### Data for the task

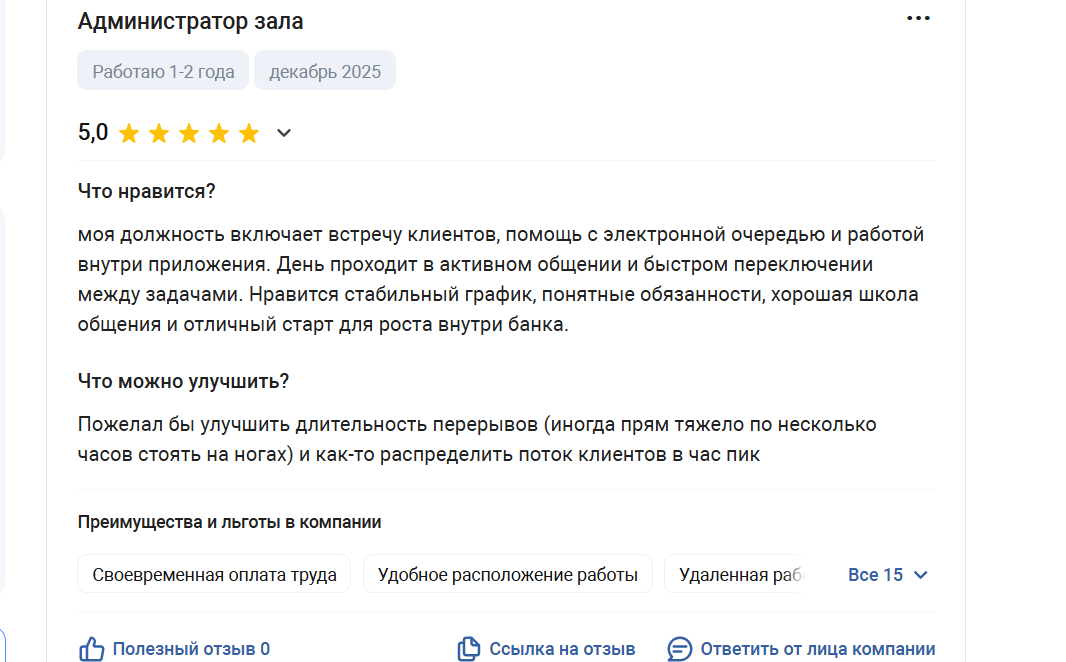
Task: Click the fifth yellow rating star
Action: (x=249, y=133)
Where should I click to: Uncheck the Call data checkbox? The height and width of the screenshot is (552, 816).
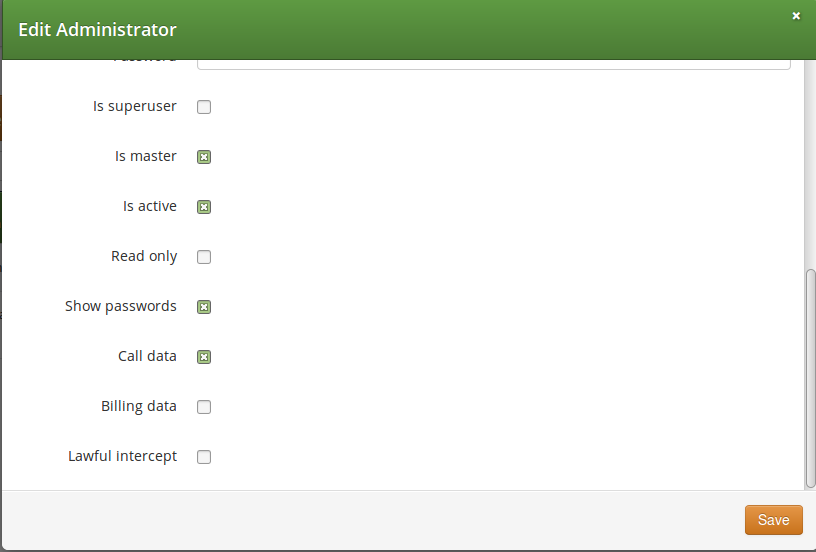(x=204, y=357)
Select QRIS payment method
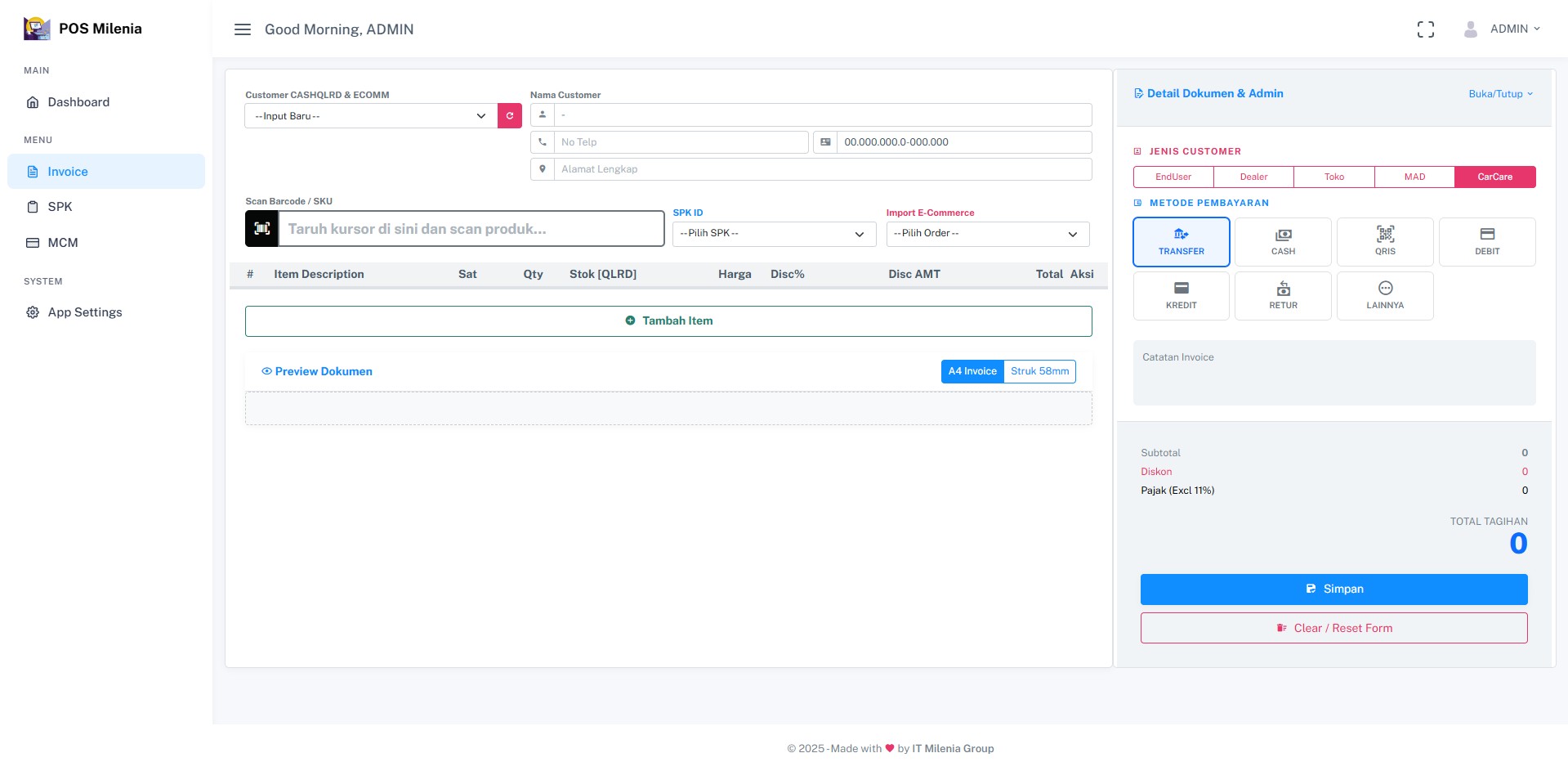 click(1384, 242)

######

### [The problem]
Arrange the lines of the items as a JSON list of strings, one string per line and no blank lines. Begin at the line that has "Where should I", stop after the last line of the items, and leave the pictures out.

### [Finished task]
[
  "Where should I click to: Uncheck the Call data checkbox? The height and width of the screenshot is (552, 816).",
  "(x=204, y=357)",
  "Select QRIS payment method",
  " click(1384, 242)"
]